EXERCISE BRIEF >>
Search the listing below for the line with "You are a computer-use", then write out that line and every one after it exactly, without the pictures.

RECORDS FOR THE TASK >>
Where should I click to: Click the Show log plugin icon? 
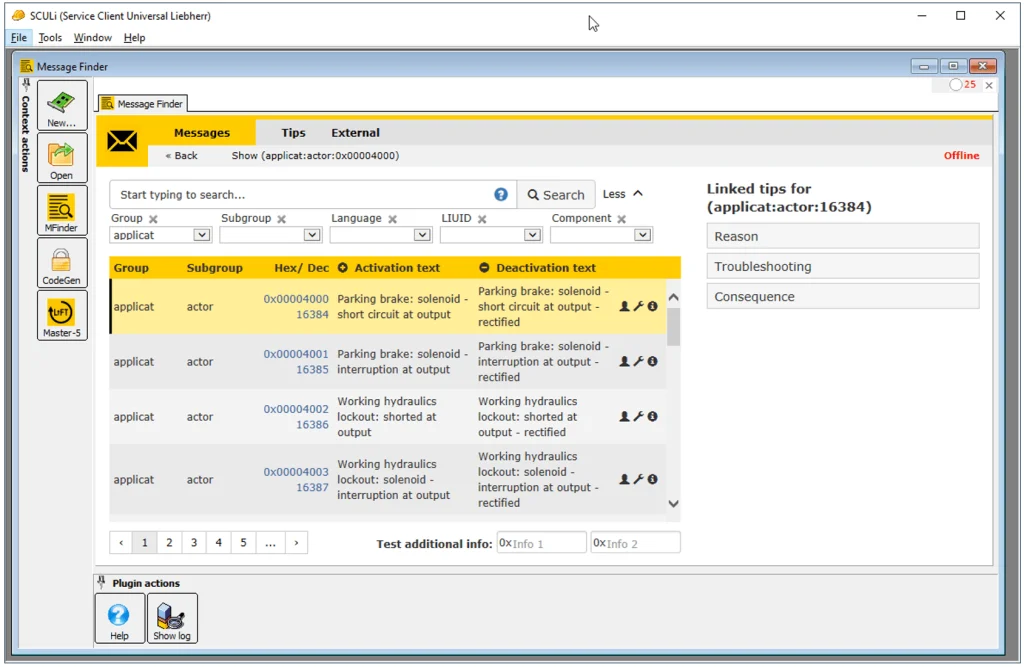pos(172,617)
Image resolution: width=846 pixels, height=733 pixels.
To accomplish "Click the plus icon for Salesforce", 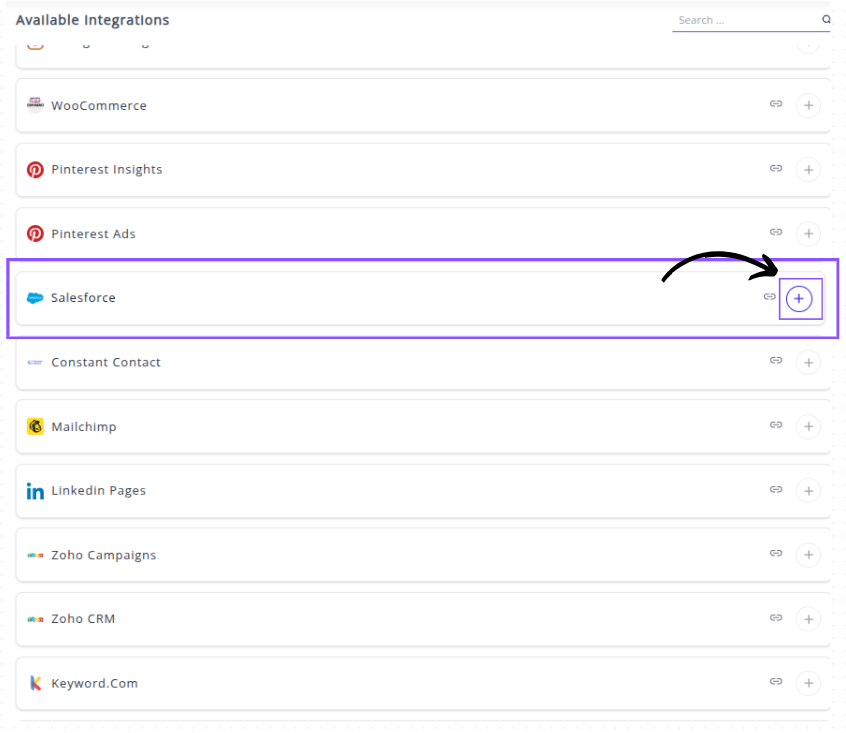I will point(798,299).
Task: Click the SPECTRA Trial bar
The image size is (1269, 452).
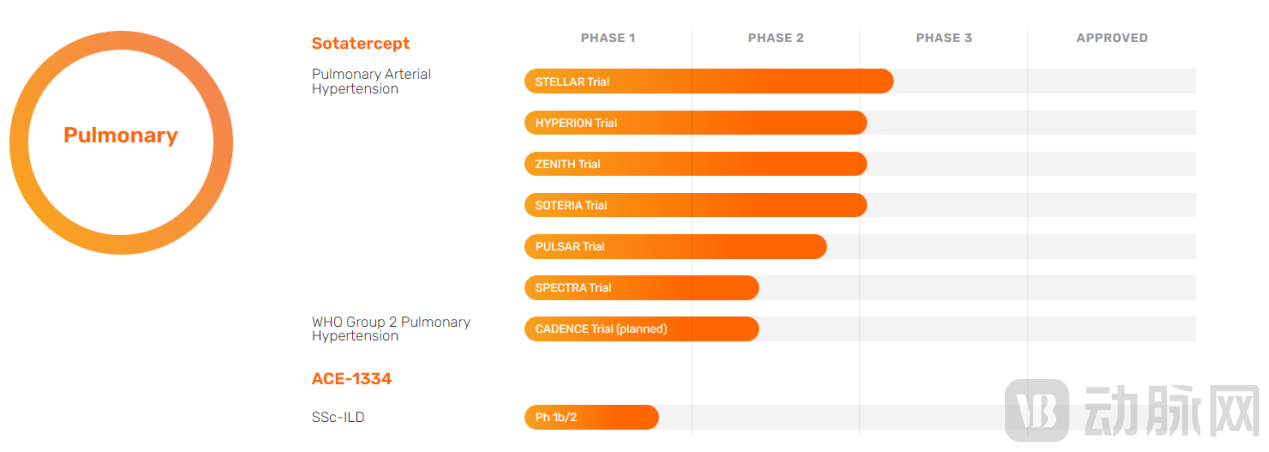Action: pos(641,288)
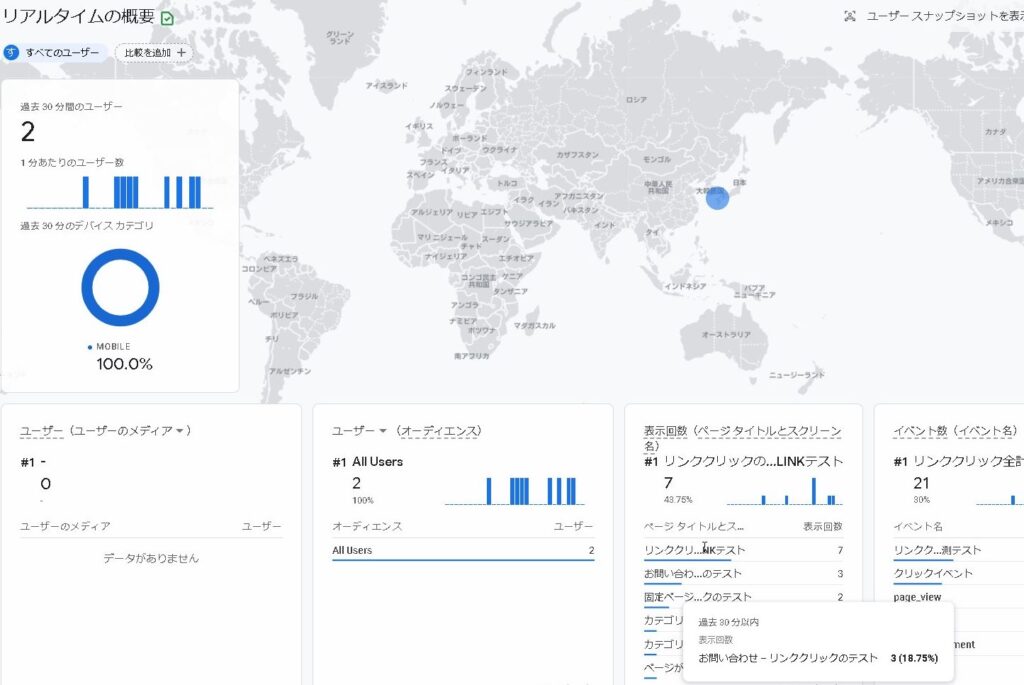Click the MOBILE legend color dot
Image resolution: width=1024 pixels, height=685 pixels.
(90, 347)
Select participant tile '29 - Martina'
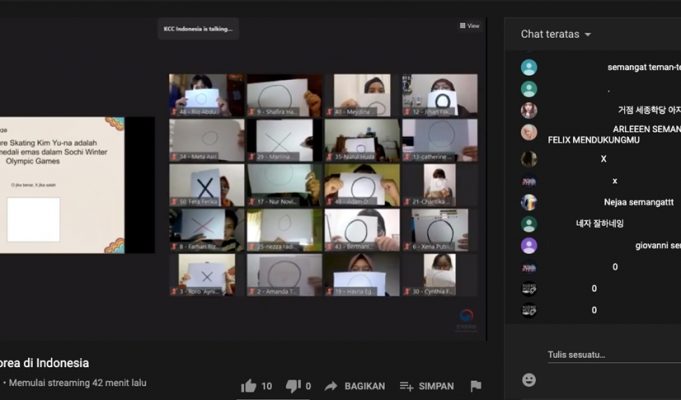 (285, 140)
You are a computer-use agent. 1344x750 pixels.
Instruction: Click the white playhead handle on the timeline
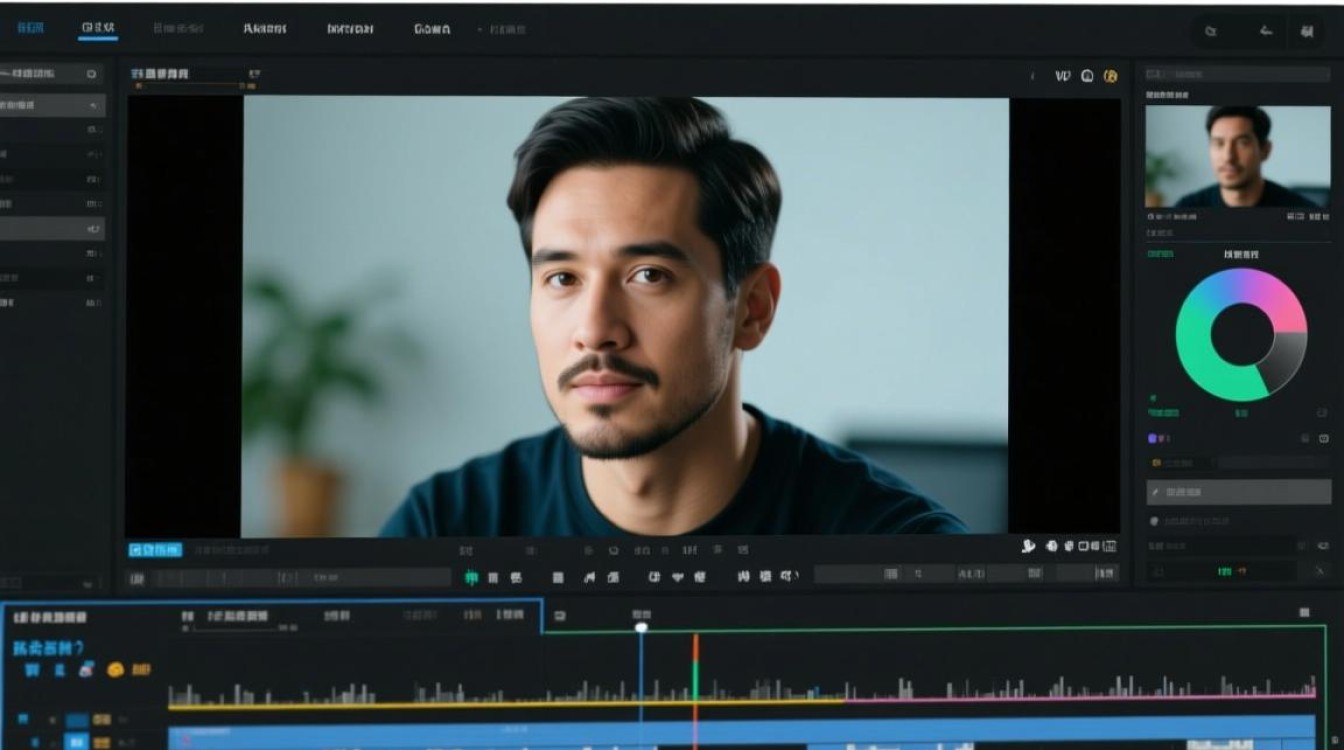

RESULT FOR THIS TASK >>
You are a computer-use agent. 1344x750 pixels.
Instruction: Click the white playhead handle on the timeline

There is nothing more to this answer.